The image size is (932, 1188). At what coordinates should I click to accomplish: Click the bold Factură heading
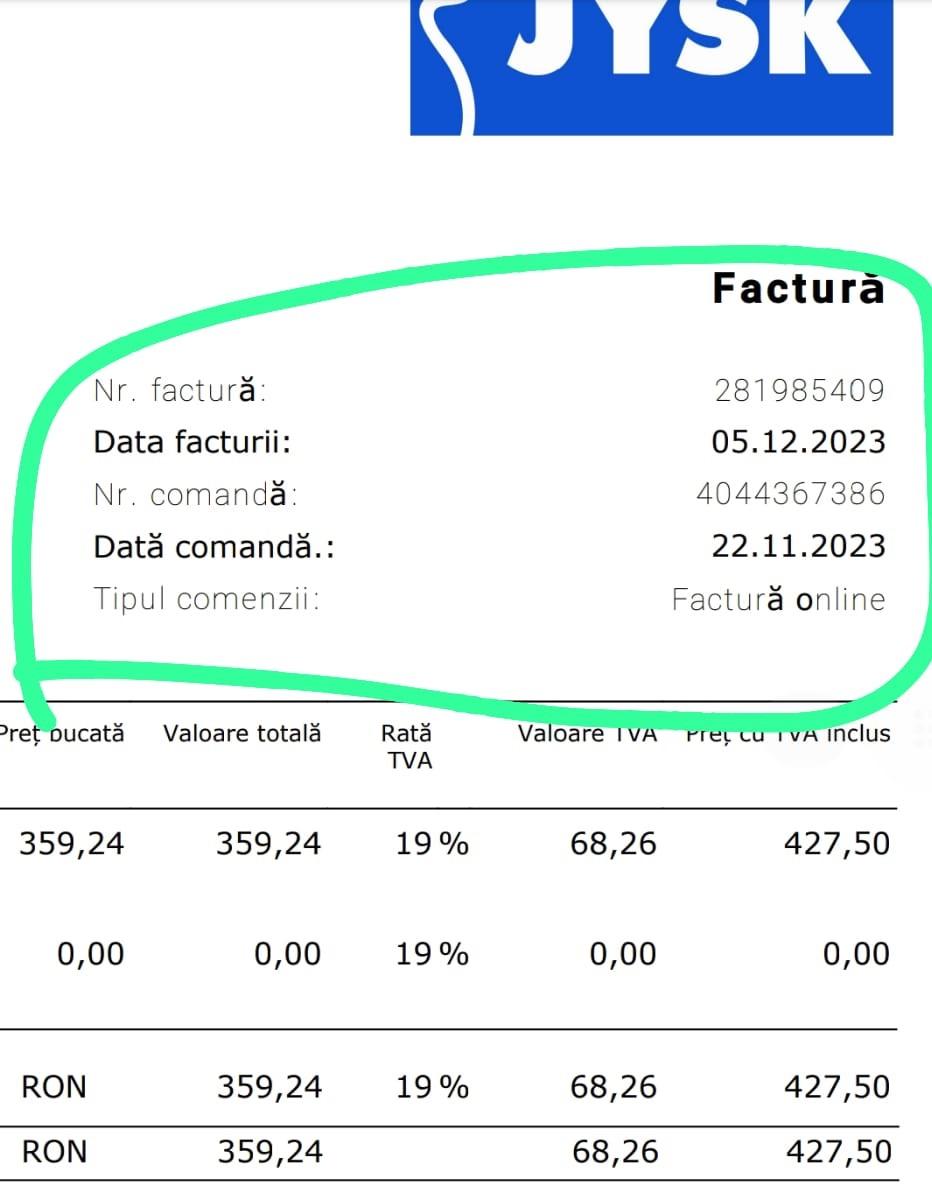pos(798,288)
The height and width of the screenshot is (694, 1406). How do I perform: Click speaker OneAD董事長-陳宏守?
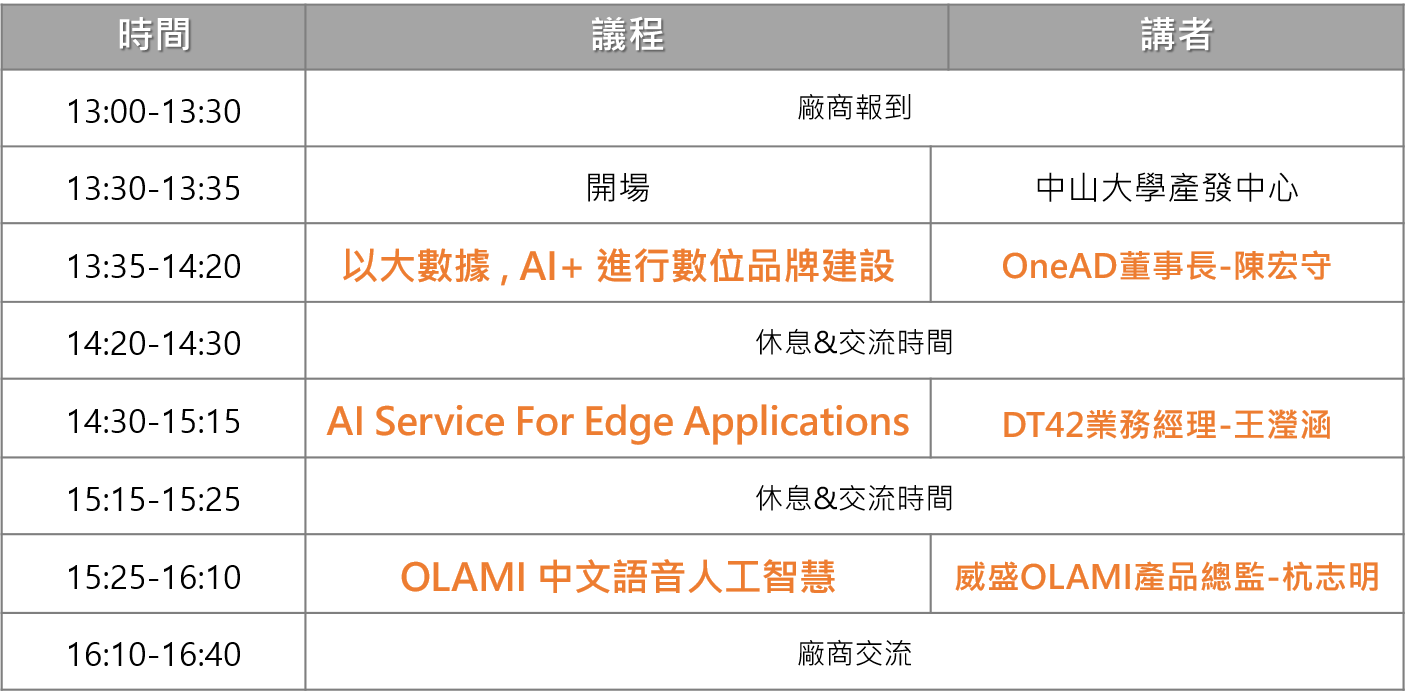pyautogui.click(x=1167, y=266)

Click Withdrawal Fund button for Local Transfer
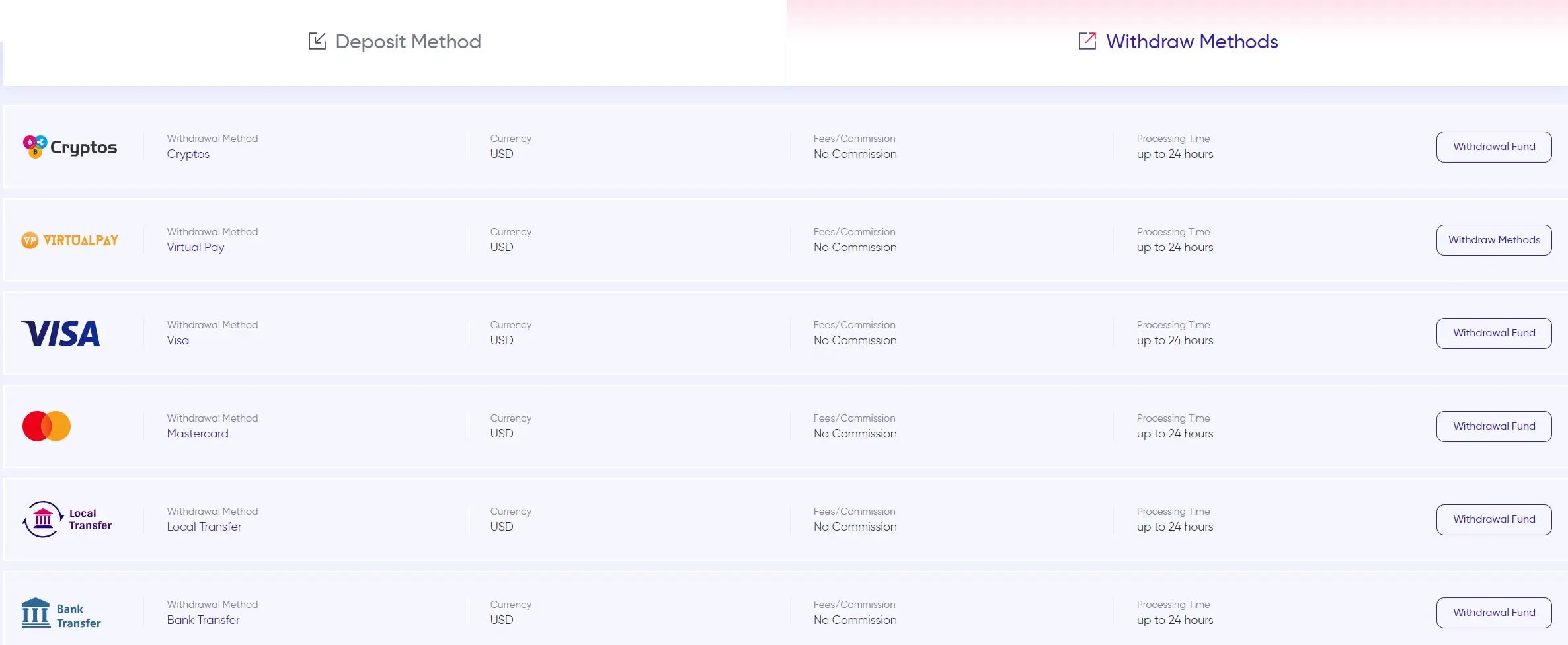pyautogui.click(x=1494, y=519)
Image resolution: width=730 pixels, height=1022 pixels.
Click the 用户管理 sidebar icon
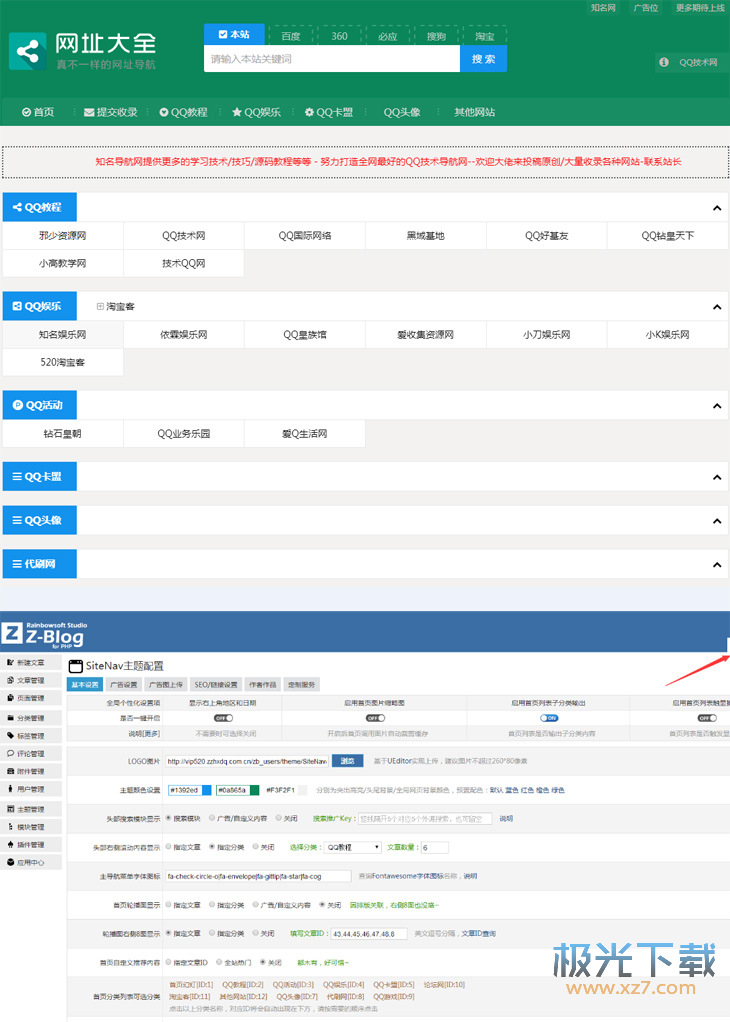(x=10, y=789)
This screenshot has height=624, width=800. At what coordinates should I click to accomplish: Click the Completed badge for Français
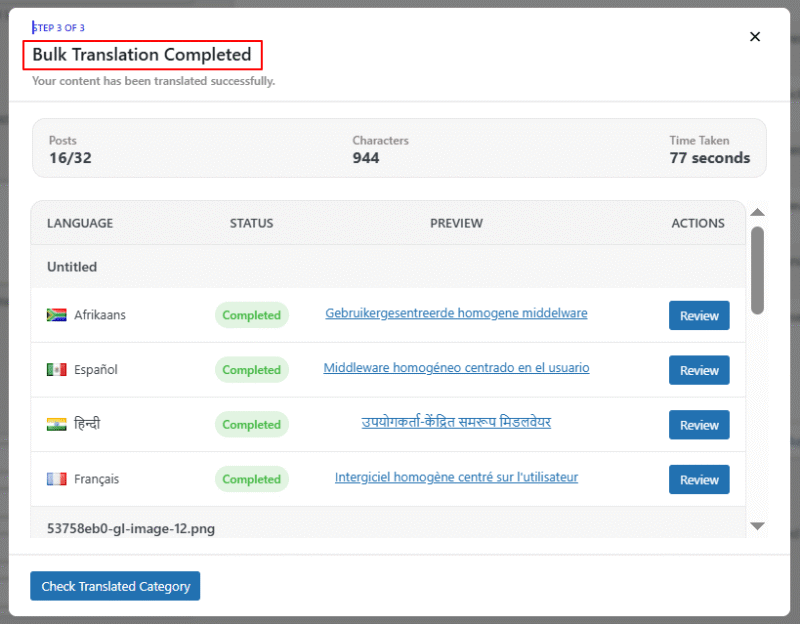click(251, 478)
-----
Your answer should consist solely of the lines from the one with "This screenshot has" through the last line of the entries, restated word for word, with the pictures omitted.

This screenshot has height=624, width=800. At what coordinates should I click to accomplish: Click the Completed badge for Français
click(251, 478)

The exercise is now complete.